A few weeks after the Government Accountability Office (GAO) published a report saying that non-bank mortgage servicers need more oversight from the Federal Housing Finance Agency (FHFA) and the Consumer Financial Protection Bureau (CFPB), another federal watchdog has joined the GAO in calling for the federal government to keep a closer eye on non-bank servicers.
In its quarterly report to Congress, the Office of the Special Inspector General for the Troubled Asset Relief Program (SIGTARP) expressed the opinion that the federal regulators should more closely watch non-bank servicers because of the servicers’ increased participation in TARP’s signature foreclosure prevention program—the Home Affordable Modification Program, or HAMP—over the past six years.

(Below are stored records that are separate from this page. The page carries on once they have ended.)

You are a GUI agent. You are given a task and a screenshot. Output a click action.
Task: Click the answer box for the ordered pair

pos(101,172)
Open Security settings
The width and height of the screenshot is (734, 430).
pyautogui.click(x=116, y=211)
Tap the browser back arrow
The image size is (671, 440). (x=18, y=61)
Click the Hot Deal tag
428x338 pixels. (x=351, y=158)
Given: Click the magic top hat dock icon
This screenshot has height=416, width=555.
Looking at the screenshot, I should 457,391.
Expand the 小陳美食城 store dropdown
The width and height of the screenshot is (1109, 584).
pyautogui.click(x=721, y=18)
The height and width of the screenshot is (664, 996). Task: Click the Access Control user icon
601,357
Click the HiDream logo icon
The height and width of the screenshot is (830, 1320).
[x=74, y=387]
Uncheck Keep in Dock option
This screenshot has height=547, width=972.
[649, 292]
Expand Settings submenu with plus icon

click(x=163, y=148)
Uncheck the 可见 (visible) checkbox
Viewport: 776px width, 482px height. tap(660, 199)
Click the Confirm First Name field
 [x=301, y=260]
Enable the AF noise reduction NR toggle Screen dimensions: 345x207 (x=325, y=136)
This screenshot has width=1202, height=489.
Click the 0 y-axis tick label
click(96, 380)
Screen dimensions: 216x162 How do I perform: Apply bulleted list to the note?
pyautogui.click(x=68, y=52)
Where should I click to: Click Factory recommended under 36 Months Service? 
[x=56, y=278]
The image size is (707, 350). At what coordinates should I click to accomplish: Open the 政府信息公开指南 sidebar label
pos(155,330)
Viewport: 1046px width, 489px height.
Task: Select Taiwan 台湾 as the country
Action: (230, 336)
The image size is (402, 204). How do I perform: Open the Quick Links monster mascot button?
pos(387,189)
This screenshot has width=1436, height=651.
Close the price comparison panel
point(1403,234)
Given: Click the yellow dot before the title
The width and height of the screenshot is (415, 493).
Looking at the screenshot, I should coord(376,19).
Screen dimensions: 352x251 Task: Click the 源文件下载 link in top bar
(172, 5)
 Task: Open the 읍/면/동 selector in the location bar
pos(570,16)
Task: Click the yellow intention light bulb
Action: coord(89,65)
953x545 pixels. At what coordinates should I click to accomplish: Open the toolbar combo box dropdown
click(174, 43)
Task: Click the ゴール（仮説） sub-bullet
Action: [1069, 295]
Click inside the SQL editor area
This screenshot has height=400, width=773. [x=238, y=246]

Non-bank servicers have more than quadrupled their market share in the nation’s $9.9 trillion worth of outstanding mortgage loans since 2012. According to the GAO, non-bank servicers’ market share has rose from 6.8 percent in 2012 up to 24.2 percent by June 2015. According to SIGTARP, there has been a corresponding increase in non-bank servicers’ role in HAMP; six of the 10 largest HAMP servicers were large banks in 2010, the first full year of HAMP. That calculated to about 65 percent of HAMP loans serviced by large banks. Now, non-banks service 56 percent of loans modified through HAMP, and the large bank share has declined to 39 percent.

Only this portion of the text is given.